◆ **Goal of the exercise**
What you return should be each line of the data containing the string "will".

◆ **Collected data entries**
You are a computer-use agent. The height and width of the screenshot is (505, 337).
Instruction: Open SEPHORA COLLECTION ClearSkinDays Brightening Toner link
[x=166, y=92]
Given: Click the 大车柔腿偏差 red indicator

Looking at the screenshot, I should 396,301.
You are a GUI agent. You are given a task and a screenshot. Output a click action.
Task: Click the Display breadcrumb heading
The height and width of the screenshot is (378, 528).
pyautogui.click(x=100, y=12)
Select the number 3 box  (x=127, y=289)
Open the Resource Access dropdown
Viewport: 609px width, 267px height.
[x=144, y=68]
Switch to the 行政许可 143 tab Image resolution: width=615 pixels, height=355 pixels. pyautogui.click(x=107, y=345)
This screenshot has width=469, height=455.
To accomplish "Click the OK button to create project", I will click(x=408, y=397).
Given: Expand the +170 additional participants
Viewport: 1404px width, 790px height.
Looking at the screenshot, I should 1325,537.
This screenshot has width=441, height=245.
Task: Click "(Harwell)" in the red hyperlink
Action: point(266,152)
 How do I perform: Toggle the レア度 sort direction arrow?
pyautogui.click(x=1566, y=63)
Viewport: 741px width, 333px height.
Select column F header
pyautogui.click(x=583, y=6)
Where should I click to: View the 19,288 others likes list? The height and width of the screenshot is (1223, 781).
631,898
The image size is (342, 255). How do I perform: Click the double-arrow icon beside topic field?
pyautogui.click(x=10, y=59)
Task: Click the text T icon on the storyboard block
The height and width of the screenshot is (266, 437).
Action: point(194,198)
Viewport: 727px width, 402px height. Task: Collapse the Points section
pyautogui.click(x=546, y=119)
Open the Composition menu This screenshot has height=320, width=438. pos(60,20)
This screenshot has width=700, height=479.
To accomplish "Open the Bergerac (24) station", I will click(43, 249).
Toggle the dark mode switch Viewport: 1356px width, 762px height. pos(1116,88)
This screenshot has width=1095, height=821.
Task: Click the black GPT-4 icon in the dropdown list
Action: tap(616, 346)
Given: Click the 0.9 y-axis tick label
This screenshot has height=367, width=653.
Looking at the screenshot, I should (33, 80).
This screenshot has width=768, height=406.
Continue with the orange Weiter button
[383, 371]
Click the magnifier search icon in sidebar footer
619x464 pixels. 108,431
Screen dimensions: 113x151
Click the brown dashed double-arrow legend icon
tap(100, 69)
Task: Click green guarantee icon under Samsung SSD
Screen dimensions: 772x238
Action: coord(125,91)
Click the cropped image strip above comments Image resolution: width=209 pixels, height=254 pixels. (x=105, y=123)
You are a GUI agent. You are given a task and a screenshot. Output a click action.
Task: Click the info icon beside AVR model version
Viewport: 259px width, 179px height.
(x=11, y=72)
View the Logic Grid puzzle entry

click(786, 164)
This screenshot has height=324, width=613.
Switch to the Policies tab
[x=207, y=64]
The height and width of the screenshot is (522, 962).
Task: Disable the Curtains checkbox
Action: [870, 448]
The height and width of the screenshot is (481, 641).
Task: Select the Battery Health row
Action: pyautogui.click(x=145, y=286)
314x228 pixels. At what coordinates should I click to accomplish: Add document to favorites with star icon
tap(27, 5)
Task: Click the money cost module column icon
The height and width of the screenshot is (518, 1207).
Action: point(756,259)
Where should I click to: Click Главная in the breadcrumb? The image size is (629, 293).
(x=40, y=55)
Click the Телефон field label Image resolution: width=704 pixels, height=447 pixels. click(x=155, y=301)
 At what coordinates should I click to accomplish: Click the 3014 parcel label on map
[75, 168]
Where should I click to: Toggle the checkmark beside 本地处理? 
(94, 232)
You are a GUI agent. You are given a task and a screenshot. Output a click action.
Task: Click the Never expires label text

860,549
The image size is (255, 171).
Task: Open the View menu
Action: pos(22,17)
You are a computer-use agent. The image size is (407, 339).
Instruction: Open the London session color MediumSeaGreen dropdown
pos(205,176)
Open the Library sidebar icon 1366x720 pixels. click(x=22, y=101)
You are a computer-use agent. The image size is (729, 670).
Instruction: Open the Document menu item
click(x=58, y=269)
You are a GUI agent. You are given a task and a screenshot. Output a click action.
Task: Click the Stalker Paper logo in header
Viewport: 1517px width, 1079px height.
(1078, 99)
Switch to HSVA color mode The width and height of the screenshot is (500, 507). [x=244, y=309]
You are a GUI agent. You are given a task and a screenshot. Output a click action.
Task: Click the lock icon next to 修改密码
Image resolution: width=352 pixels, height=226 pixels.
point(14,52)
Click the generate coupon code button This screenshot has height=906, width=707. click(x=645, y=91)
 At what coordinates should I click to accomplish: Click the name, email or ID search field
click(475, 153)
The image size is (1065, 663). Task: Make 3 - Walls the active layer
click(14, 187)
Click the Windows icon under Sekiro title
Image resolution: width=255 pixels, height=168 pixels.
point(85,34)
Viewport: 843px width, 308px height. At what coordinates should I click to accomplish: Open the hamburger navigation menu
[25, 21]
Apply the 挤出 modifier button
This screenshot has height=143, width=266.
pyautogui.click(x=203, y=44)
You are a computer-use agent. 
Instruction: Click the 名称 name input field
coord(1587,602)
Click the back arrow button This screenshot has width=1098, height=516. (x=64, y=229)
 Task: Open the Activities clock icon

◆ **Exercise answer**
To accomplish "Click the OK button to create project", I will click(x=408, y=397).
To accomplish "Open the Bergerac (24) station", I will click(43, 249).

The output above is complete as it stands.